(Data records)
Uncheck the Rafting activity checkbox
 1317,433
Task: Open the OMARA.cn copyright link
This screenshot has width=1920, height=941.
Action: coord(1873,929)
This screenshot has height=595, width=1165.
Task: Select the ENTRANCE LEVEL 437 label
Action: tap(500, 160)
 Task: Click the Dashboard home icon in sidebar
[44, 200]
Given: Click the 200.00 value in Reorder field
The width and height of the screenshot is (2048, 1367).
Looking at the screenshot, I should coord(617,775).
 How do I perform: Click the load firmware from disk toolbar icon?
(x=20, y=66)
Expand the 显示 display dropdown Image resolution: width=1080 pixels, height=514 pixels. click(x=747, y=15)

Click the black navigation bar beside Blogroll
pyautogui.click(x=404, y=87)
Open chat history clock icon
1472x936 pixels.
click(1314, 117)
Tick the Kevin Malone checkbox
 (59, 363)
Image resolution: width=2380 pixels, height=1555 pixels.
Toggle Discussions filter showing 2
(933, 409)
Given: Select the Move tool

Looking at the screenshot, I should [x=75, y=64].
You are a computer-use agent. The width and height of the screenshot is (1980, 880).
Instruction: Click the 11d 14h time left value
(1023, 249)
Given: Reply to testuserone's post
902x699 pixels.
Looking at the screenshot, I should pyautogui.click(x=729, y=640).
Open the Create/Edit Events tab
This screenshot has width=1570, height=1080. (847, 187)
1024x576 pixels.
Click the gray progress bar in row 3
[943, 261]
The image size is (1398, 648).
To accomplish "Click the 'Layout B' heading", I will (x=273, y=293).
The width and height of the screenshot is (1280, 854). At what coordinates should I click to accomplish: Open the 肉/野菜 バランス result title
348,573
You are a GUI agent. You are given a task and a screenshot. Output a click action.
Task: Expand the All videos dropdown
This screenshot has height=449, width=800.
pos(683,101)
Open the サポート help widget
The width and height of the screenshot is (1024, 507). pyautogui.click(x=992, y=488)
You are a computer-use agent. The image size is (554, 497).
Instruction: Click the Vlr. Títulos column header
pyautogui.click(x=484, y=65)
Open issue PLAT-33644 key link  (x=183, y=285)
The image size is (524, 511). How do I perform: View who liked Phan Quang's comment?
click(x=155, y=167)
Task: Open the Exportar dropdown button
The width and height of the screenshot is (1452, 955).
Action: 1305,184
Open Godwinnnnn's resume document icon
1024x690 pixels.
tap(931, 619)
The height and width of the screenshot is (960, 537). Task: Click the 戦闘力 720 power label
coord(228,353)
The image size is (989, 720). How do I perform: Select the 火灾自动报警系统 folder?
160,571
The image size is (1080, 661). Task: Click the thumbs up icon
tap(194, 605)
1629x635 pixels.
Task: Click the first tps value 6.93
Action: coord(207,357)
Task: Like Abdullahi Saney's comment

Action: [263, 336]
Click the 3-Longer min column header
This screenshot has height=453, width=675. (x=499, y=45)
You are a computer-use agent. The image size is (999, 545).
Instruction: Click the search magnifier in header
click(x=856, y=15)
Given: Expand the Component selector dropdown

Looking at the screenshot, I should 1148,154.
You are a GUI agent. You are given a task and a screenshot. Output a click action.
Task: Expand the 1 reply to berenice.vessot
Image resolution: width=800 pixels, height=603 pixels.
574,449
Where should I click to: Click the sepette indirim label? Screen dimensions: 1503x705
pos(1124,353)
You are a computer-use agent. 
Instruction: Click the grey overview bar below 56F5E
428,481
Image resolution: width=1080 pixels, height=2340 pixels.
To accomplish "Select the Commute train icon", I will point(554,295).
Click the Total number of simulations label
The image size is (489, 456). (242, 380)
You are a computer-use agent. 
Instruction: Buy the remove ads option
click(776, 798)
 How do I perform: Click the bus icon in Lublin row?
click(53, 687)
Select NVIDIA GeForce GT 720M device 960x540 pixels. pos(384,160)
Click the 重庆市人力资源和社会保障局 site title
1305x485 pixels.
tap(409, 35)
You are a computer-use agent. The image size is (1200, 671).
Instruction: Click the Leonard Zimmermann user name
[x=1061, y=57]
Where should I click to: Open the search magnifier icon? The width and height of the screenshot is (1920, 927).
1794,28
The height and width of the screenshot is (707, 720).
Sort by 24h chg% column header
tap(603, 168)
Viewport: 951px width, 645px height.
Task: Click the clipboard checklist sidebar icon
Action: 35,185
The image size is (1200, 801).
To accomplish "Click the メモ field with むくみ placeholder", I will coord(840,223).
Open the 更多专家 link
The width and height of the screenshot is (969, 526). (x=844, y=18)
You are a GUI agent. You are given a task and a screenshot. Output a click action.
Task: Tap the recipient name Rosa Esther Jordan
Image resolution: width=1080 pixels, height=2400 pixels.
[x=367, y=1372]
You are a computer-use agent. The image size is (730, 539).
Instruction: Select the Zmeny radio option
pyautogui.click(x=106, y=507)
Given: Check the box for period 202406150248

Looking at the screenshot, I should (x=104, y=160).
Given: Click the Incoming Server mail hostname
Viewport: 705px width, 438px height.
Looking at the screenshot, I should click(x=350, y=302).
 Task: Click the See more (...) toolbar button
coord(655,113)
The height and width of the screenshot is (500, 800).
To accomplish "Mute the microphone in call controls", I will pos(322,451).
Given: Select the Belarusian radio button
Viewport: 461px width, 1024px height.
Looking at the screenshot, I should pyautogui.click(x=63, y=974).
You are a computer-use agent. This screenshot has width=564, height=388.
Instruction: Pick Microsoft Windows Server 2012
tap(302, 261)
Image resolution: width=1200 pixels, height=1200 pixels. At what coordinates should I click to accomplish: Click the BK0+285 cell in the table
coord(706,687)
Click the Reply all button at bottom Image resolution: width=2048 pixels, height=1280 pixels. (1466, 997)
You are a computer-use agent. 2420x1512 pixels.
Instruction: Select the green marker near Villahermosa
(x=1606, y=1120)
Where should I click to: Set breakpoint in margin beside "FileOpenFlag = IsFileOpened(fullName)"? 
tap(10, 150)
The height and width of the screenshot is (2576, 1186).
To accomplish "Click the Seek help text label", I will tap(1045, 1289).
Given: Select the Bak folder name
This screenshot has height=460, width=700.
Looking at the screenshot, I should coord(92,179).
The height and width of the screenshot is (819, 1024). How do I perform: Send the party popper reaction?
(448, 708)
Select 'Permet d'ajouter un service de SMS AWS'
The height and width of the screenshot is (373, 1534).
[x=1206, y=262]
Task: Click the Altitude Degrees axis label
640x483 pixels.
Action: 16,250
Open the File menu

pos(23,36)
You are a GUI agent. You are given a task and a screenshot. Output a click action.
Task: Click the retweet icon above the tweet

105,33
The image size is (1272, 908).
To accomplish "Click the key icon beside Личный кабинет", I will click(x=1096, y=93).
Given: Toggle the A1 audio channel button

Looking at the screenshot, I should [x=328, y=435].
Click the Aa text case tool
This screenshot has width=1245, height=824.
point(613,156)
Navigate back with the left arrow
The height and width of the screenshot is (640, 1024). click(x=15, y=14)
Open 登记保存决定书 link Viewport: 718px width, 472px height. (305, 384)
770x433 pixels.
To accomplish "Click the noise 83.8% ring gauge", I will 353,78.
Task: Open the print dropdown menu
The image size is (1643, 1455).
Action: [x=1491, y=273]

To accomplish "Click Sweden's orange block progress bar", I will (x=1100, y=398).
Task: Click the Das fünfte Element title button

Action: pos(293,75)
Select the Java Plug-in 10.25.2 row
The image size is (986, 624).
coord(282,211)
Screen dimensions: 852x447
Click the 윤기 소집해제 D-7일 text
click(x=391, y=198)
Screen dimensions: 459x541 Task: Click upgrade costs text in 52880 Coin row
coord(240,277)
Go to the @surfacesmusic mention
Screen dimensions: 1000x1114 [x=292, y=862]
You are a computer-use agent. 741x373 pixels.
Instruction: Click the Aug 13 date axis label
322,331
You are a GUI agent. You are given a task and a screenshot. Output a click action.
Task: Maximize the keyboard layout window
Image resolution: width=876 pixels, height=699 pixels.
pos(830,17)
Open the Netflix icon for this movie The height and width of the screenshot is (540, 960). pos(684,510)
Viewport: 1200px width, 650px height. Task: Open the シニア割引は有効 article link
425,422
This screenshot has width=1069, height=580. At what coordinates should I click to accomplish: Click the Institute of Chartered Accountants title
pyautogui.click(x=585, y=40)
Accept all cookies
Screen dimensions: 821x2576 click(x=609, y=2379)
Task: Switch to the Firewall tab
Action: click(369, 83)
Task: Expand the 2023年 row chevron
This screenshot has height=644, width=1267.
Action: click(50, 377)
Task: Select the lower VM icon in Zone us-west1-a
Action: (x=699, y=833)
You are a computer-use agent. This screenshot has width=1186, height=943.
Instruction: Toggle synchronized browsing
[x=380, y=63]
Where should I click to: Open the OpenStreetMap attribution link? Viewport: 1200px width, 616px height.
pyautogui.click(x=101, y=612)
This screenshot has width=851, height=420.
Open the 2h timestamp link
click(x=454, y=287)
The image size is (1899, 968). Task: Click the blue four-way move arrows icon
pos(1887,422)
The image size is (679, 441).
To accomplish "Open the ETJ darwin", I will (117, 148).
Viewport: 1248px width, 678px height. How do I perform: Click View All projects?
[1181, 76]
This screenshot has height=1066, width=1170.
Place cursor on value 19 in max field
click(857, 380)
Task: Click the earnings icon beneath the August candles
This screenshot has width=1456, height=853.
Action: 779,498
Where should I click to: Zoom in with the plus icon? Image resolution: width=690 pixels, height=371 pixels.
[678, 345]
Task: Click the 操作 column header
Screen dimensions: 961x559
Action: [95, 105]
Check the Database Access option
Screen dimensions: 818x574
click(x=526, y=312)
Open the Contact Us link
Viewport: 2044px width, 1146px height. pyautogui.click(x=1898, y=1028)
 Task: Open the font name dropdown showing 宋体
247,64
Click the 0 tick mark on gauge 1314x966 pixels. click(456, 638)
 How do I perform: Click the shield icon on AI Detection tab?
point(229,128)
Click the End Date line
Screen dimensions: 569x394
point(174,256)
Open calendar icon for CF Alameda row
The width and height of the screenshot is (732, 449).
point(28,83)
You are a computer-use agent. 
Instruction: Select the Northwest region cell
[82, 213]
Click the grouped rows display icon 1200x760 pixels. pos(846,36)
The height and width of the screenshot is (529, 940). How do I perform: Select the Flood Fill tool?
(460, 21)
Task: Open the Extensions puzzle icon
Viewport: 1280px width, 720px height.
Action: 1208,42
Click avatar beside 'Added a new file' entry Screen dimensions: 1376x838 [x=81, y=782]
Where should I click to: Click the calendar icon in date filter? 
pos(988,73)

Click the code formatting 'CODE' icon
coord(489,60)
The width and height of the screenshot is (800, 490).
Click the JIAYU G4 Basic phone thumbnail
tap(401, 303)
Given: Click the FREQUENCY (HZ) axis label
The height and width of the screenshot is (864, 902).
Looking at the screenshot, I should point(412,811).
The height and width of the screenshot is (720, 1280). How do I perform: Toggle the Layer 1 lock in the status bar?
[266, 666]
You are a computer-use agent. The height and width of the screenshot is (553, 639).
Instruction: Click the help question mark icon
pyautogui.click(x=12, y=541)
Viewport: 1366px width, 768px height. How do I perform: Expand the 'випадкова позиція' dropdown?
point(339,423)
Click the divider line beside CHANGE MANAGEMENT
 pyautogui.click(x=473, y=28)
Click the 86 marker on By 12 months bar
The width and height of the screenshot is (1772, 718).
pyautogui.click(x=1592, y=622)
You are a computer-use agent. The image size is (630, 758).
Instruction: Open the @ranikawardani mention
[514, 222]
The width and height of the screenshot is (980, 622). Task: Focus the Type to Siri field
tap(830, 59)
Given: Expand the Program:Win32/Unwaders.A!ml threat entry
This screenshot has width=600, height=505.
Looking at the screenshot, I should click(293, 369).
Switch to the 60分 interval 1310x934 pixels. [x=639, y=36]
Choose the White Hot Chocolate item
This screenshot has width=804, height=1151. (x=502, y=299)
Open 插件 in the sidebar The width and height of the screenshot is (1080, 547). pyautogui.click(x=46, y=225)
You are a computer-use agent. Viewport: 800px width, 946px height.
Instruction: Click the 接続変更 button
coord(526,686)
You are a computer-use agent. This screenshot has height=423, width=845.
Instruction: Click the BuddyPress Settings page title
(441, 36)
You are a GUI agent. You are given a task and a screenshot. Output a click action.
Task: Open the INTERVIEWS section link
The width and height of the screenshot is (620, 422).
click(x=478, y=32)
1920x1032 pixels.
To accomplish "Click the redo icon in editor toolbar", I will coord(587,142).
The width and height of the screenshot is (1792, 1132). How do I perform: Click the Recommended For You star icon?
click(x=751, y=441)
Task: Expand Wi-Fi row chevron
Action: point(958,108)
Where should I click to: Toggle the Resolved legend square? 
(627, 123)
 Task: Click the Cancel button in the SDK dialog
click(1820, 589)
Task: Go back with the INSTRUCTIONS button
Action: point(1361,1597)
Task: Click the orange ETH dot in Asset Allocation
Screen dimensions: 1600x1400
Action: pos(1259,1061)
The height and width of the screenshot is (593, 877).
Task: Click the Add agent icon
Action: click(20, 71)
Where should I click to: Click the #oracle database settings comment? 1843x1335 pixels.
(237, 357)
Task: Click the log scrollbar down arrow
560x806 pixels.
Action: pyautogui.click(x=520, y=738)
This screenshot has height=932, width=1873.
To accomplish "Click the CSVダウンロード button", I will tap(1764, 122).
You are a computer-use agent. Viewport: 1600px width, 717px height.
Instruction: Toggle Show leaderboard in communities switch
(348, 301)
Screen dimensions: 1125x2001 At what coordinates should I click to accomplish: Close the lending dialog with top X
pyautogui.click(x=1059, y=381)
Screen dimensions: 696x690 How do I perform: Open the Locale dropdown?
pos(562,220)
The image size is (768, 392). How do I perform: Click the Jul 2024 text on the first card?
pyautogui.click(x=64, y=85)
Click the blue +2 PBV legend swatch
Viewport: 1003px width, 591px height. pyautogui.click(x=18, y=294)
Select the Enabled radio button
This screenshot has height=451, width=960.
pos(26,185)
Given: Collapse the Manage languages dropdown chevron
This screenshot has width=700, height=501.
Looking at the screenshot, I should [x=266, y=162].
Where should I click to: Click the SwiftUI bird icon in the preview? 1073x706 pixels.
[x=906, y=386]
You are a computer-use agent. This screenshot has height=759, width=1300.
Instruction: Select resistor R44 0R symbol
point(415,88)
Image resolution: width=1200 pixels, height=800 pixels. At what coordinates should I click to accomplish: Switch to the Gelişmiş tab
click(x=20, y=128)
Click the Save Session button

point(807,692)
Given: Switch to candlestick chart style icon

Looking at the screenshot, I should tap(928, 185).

▶ **The problem**
Show every line of the data in which the word "gauge" appears.

▶ **Task result**
To accomplish "Click the noise 83.8% ring gauge", I will 353,78.
Click the 0 tick mark on gauge 1314x966 pixels. click(456, 638)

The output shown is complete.